I have a pyspark application that runs fine locally with master “local”. Now i want to spark-submit the application to a simple cluster (standalone, client mode, running in docker).
/opt/bitnami/spark/data-processing/dist/
contains:
- src.zip (all python files)
- venv.zip (created with venv-pack as documentation suggested)
Additionally i unpacked src.zip to /opt/bitnami/spark/data-processing/dist/src because it seems i can not run my python script from zip directly.
I run this command (on driver, simple docker image based on docker.io/bitnami/spark:3.5.1):
# needed to resolve modules within src
PYTHONPATH=$PYTHONPATH:/opt/bitnami/spark/data-processing/dist/
spark-submit
--master spark:7077
--archives /opt/bitnami/spark/dist/venv.zip#venv
--py-files /opt/bitnami/spark/dist/src.zip
--conf PYSPARK_PYTHON=/opt/bitnami/spark/data-processing/dist/venv/bin/python
/opt/bitnami/spark/data-processing/dist/src/healthcheck.py
Running this yields simple error ModuleNotFoundError: No module named 'pydantic_settings'
.
I can understand because the whole program has many dependencies shipped with venv.

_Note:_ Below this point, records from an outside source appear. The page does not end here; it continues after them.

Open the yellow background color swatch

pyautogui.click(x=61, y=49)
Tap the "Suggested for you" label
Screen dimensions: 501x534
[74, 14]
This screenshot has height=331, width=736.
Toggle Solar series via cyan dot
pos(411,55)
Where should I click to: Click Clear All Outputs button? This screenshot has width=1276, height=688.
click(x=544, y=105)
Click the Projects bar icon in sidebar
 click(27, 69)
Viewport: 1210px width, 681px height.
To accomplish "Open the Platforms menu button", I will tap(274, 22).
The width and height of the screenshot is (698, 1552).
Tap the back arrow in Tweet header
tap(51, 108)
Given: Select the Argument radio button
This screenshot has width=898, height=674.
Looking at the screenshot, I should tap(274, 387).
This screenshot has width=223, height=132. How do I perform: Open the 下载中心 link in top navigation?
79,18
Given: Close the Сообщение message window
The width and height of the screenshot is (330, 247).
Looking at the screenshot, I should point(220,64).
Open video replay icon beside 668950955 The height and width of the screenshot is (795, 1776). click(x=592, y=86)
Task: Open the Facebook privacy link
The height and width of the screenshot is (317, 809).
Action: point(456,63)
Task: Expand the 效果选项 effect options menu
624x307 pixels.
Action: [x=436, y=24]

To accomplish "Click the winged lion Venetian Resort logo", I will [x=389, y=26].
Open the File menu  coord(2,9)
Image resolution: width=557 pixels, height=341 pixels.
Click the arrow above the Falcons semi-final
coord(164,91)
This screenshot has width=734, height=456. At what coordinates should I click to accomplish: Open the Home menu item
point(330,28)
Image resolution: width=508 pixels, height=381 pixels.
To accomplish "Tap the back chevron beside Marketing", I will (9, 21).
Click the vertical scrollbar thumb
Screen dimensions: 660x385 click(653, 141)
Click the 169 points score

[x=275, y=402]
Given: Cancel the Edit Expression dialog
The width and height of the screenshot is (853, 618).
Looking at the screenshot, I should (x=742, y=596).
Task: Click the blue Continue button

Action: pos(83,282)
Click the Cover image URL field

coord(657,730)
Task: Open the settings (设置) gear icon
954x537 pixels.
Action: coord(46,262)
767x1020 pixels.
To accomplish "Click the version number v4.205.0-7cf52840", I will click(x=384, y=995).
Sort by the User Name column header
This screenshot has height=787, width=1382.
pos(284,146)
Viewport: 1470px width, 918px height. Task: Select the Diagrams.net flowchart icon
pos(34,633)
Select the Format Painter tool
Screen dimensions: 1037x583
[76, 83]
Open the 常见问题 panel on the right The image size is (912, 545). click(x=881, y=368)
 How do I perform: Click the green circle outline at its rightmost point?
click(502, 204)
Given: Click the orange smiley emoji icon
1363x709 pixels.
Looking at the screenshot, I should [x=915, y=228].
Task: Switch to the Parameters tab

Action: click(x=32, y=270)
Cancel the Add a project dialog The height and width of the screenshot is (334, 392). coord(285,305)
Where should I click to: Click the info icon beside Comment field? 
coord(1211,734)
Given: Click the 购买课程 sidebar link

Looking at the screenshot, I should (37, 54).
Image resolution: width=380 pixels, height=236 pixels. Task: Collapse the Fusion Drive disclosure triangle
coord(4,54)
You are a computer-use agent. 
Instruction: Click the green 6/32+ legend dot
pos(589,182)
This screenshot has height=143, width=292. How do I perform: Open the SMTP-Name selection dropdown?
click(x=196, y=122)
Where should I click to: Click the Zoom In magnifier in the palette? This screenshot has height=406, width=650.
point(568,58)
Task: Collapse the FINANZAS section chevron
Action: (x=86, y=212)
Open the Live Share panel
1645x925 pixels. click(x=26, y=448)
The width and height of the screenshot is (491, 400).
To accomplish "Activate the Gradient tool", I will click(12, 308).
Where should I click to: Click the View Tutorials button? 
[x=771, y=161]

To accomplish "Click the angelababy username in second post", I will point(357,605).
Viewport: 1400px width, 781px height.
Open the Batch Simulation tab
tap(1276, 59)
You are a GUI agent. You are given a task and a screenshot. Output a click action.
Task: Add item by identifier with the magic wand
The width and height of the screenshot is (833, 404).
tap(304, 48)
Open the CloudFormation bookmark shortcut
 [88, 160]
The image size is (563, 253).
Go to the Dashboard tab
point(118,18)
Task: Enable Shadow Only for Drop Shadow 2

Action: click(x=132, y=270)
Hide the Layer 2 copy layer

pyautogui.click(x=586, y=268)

But until now i followed the documentation exactly i think?
What i tried:
running spark-submit
in activated venv: python3: error while loading shared libraries: libexpat.so.1: cannot open shared object file: No such file or directory
So how to get this running with remote master?
And why i need to ship venv.zip and src.zip to master (documentation sais)? Will the program run there and not only on driver?
is --conf PYSPARK_PYTHON
a setting active on driver or master?